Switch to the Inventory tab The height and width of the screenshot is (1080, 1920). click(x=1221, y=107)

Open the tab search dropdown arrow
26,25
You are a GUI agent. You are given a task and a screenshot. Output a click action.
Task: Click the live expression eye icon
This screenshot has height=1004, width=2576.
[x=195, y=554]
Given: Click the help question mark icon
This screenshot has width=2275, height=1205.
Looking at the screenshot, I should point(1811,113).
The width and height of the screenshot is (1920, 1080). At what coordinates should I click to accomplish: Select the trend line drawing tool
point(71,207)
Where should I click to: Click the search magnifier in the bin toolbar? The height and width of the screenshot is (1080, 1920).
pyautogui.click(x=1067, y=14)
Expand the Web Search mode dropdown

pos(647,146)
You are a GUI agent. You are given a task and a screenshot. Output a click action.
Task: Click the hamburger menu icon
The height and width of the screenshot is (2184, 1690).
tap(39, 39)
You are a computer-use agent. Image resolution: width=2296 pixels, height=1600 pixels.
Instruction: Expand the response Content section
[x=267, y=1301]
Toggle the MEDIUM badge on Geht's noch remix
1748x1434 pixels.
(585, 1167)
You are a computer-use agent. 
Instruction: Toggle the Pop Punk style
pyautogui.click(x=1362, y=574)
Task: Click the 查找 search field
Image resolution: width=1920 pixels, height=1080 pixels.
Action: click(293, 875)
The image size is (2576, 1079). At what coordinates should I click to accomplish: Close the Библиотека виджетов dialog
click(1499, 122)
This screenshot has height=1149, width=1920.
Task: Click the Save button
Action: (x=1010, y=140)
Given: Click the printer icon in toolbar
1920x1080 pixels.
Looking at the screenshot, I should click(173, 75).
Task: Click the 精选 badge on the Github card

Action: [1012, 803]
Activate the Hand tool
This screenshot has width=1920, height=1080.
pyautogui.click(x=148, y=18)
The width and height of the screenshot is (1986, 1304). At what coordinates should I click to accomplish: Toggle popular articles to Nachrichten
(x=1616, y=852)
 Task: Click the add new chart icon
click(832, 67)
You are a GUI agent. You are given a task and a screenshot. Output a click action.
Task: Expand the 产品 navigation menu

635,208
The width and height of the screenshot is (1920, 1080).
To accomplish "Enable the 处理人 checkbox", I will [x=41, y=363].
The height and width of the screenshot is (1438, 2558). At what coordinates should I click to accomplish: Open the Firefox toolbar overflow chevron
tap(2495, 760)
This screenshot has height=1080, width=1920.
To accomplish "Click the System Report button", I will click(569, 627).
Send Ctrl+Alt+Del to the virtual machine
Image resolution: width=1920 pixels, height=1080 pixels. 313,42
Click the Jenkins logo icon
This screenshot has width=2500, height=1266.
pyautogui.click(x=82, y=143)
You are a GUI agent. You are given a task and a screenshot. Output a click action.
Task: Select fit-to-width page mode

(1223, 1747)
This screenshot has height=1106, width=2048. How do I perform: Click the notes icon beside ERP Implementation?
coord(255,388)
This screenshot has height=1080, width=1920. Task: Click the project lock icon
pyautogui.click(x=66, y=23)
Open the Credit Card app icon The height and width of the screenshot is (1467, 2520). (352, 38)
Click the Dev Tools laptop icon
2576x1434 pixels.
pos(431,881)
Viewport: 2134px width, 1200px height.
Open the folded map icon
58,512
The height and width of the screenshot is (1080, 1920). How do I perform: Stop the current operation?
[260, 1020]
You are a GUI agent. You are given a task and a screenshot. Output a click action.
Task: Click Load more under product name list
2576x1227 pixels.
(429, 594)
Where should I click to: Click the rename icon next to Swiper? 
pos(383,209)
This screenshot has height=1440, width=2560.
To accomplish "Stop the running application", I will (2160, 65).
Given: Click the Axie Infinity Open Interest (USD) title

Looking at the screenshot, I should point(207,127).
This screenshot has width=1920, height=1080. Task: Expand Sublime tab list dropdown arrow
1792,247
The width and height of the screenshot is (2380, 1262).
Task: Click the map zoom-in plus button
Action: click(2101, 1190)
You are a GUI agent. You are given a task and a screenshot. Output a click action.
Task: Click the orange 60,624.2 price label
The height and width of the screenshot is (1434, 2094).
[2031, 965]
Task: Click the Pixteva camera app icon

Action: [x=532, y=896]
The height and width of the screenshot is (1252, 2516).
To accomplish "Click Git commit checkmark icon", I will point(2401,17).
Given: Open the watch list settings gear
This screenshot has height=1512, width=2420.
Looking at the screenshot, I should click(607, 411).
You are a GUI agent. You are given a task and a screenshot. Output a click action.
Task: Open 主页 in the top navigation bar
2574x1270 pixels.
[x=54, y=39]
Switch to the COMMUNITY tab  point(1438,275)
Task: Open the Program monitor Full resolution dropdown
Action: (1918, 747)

=====

* AIM OF THE TASK *
Go through the entries and report every line with the string "computer".

* COMPLETED TASK *
You are a computer-use agent. Image resolution: width=2296 pixels, height=1600 pixels.
You are a computer-use agent. 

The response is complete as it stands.